[Element and text location data]
>> BEGIN

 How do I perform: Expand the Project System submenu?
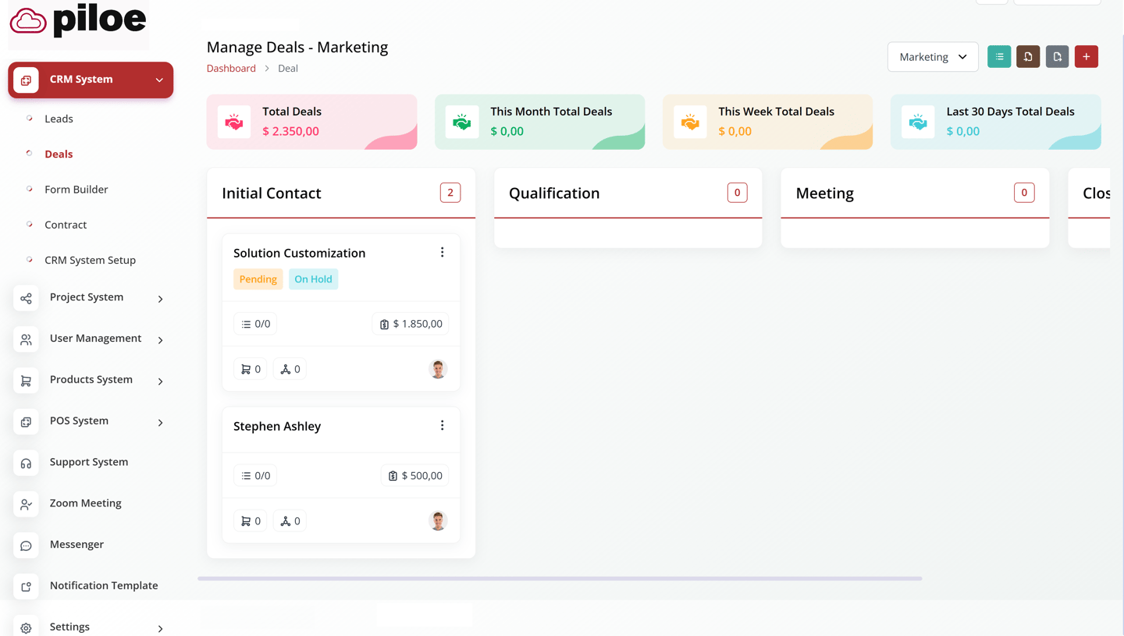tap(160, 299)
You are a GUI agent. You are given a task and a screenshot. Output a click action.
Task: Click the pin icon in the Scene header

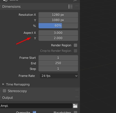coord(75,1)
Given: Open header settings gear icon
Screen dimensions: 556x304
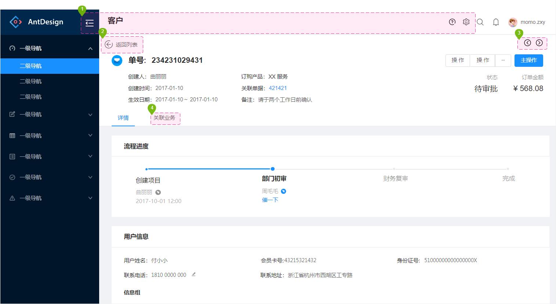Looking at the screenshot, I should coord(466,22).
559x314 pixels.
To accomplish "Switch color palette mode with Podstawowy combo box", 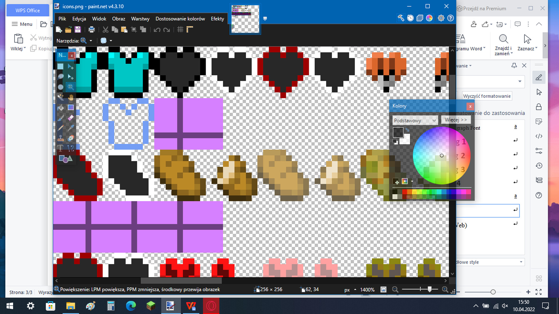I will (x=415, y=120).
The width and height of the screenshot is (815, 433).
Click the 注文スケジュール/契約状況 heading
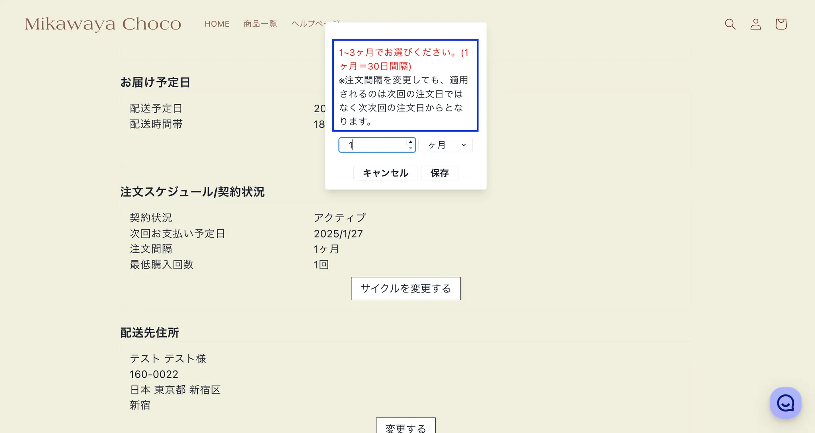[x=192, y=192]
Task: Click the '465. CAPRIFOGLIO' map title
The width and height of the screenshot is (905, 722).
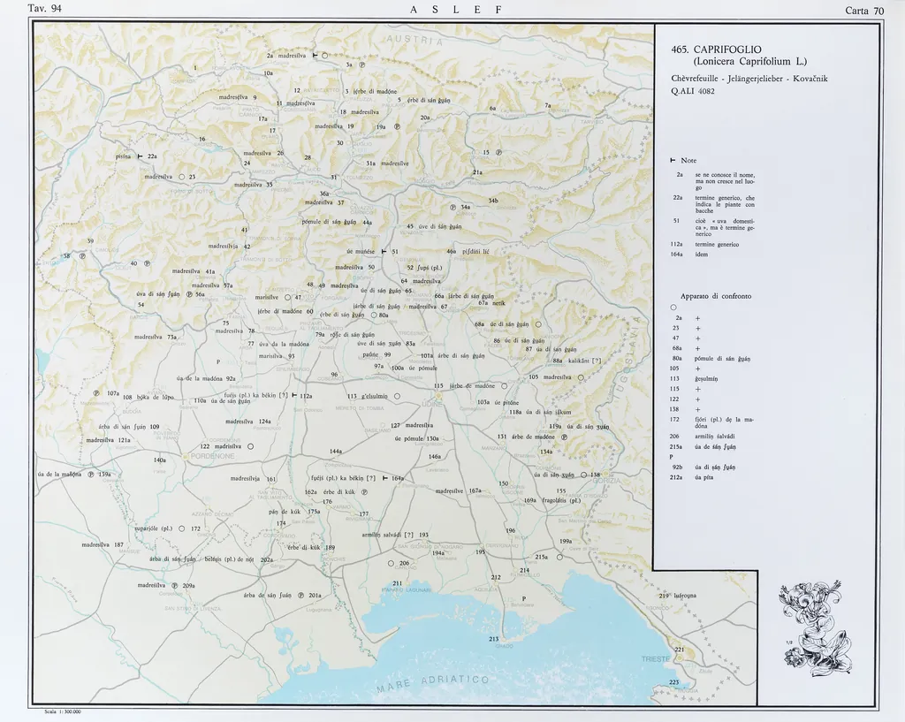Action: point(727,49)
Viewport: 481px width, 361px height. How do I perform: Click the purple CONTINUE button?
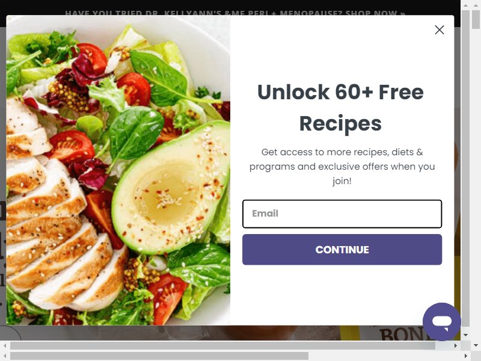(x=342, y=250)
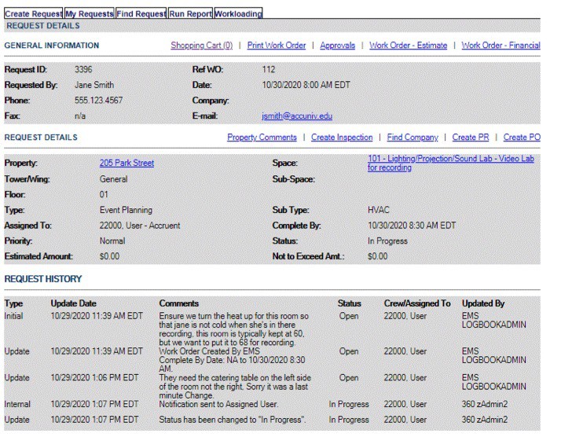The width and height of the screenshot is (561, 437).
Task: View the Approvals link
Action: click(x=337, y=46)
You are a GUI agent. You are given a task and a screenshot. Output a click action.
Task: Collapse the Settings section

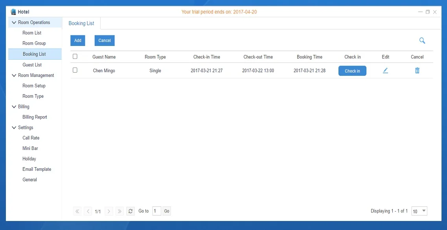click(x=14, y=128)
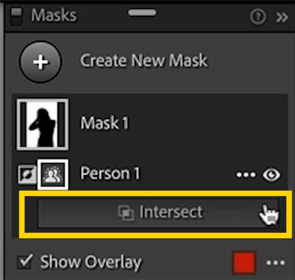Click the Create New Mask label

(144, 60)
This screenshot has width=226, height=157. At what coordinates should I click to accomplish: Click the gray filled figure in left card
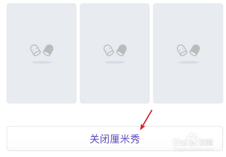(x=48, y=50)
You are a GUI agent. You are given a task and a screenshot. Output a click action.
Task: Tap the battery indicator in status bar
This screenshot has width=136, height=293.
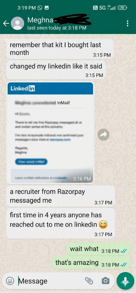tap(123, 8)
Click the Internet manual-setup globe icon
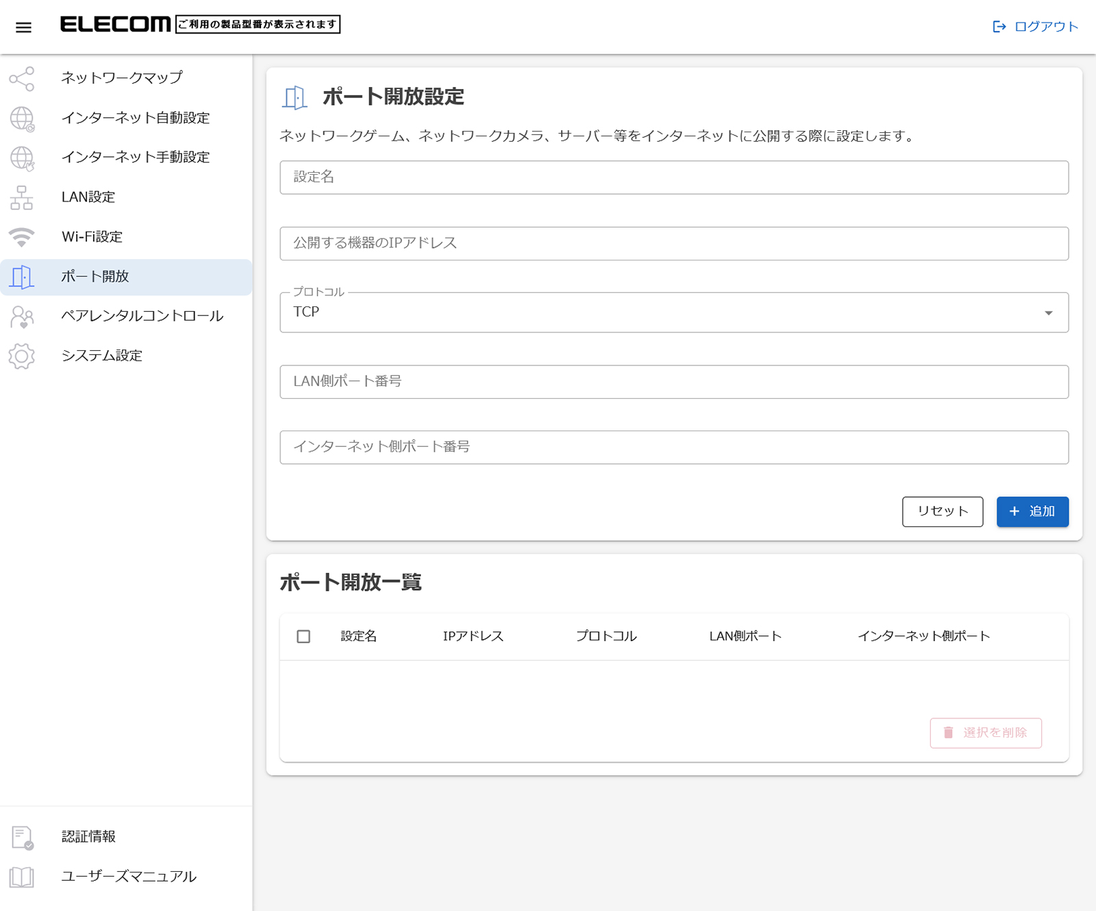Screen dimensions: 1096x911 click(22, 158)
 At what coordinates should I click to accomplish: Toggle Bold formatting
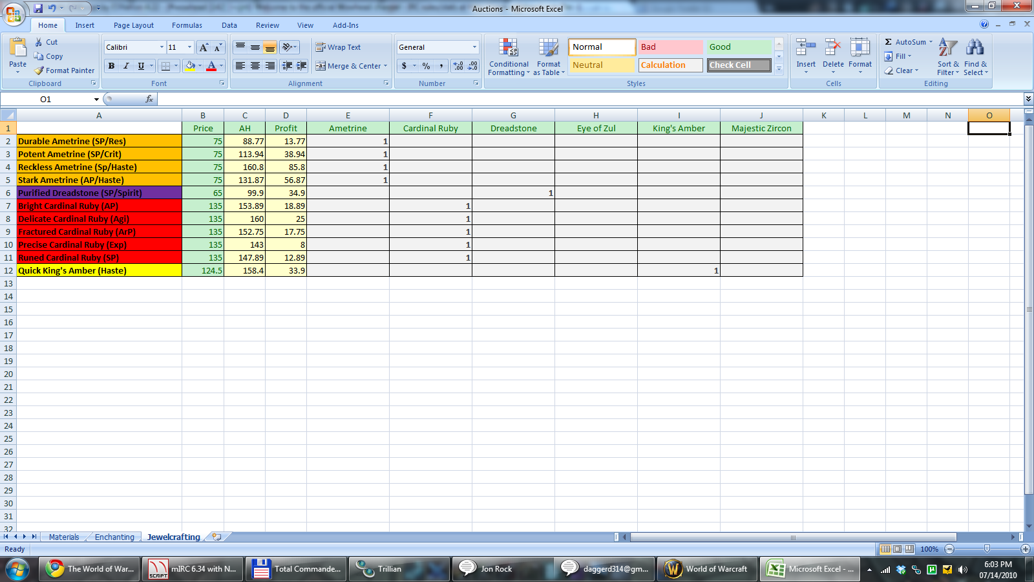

>> END

In the listing, rewrite everything from the line containing "The width and height of the screenshot is (815, 433)." down to the line containing "Action: point(727,49)", swapping "heading" for "header" and keeping all else the same. Leave the pictures out of your answer.

The width and height of the screenshot is (815, 433).
Click the 注文スケジュール/契約状況 header
[x=192, y=192]
Task: Click the '465. CAPRIFOGLIO' map title
The width and height of the screenshot is (905, 722).
Action: point(727,49)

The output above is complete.